Excerpts from the Report


Forward

I
t is my pleasure to present to you the report Juvenile Suicide in Confinement: A National Survey. This study, commissioned by the Office of Juvenile Justice and Delinquency Prevention in 1999, is the first comprehensive effort to determine the scope and distribution of suicides by youth confined in our public and private juvenile facilities throughout the country. In many ways, this report closely supports two prior initiatives funded by this office, both Conditions of Confinement: Juvenile Detention and Corrections Facilities and the Performance-Based Standards Project. This report should be viewed as a working companion to those landmark OJJDP initiatives.

The results of this research present many challenges to both direct care and health care personnel who work with confined youth on a daily basis, as well as for administrators who have the responsibility for providing safety and security to this very vulnerable population. Suicide prevention is a primary goal for all of us who work in and manage juvenile facilities. At a minimum, however, we must ensure that each death within our facilities is accounted for, comprehensively reviewed, and provisions made for appropriate corrective action. It is my hope that the data and insights offered in this comprehensive first national survey will provide motivation for continued efforts at reducing the opportunity for suicide within our public and private juvenile facilities throughout the country.

J. Robert Flores
Administrator
Office of Juvenile Justice and Delinquency Prevention


Acknowledgements

. . . On a final note, it should be said that this project was both frustrating and rewarding on several fronts. It was not only disconcerting to review the circumstances surrounding the suicides of so many young people in confinement (many of which were preventable), but, quite frankly, frustrating to encounter some resistance to our data collection efforts. We found more than a handful of facility directors who chose not to participate in the survey process, citing time and/or manpower constraints, litigation and advice from legal counsel, sensitivity of the subject matter, or perceived confidentiality issues. Fueling this frustration was the fact that more than a third of all suicides we identified were unknown in any state agency, thus limiting our ability to gather collaborative data. As stated in the report, the fact that any suicide occurring within a juvenile facility throughout the United States could remain outside the purview of a regulatory agency should be cause for great concern within the juvenile justice community.

Lindsay M. Hayes
Project Director
National Center on Institutions and Alternatives


Executive Summary

The study identified 110 juvenile suicides occurring between 1995 and 1999. Data was analyzed on 79 cases.

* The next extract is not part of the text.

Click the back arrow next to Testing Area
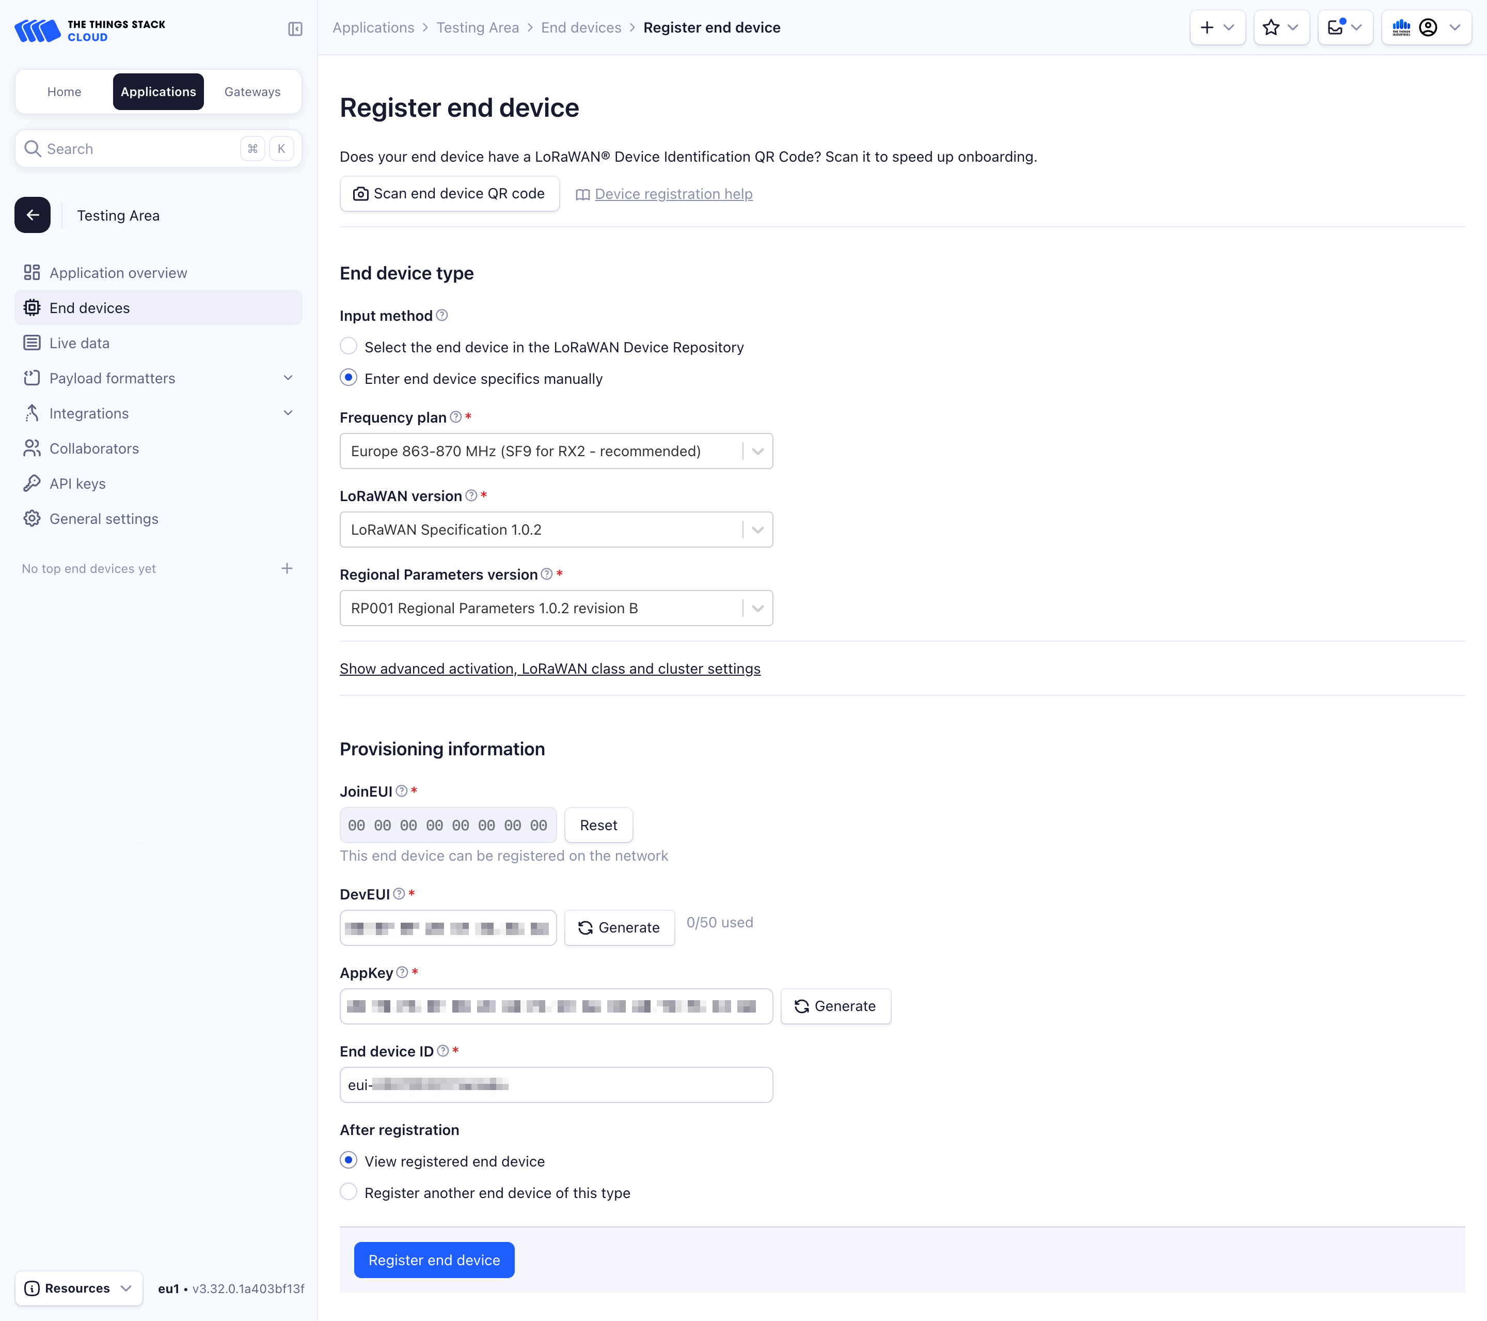This screenshot has width=1487, height=1321. coord(33,215)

► More than one-third of the suicides identified in this study were unknown to many agencies responsible for the care and advocacy of confined youth. The fact that any suicide occurring within a juvenile facility throughout the United States could remain outside the purview of a regulatory agency should be cause for great concern within the juvenile justice community. At a minimum, we must ensure that each death within our juvenile facilities is accounted for, comprehensively reviewed, and provisions made for appropriate corrective action.


Main Report

► It should be noted, however, that of the 54 suicides self-reported from facility directors, only 28 (51.8%) of these deaths were also known to any state agency (i.e., state departments of juvenile corrections, as well as other state agencies responsible for licensing and regulatory services). Further, the 15 suicides that were identified through both newspaper articles and “other” sources were also unknown to any state agency. Therefore, 39% (43 of 110) of the juvenile suicides identified in this study were unknown to any state agency (i.e., departments of juvenile corrections, as well as agencies responsible for licensing and regulatory services). Most of these suicides occurred in either county detention centers or private residential treatment centers.

► Also of interest, although 27% of the total number of suicides (N=110) occurred in private facilities, many of which were residential treatment centers, approximately two-thirds (67%) of all non-responses to survey requests came from private facilities.

► Most of the deaths that were unknown to state agencies occurred in either county detention centers or private residential treatment centers.  Many of the reported suicides in this study were also unknown to many child advocacy agencies. The fact that any suicide occurring within a juvenile facility throughout the United States could remain outside the purview of a regulatory agency should be cause for great concern within the juvenile justice community.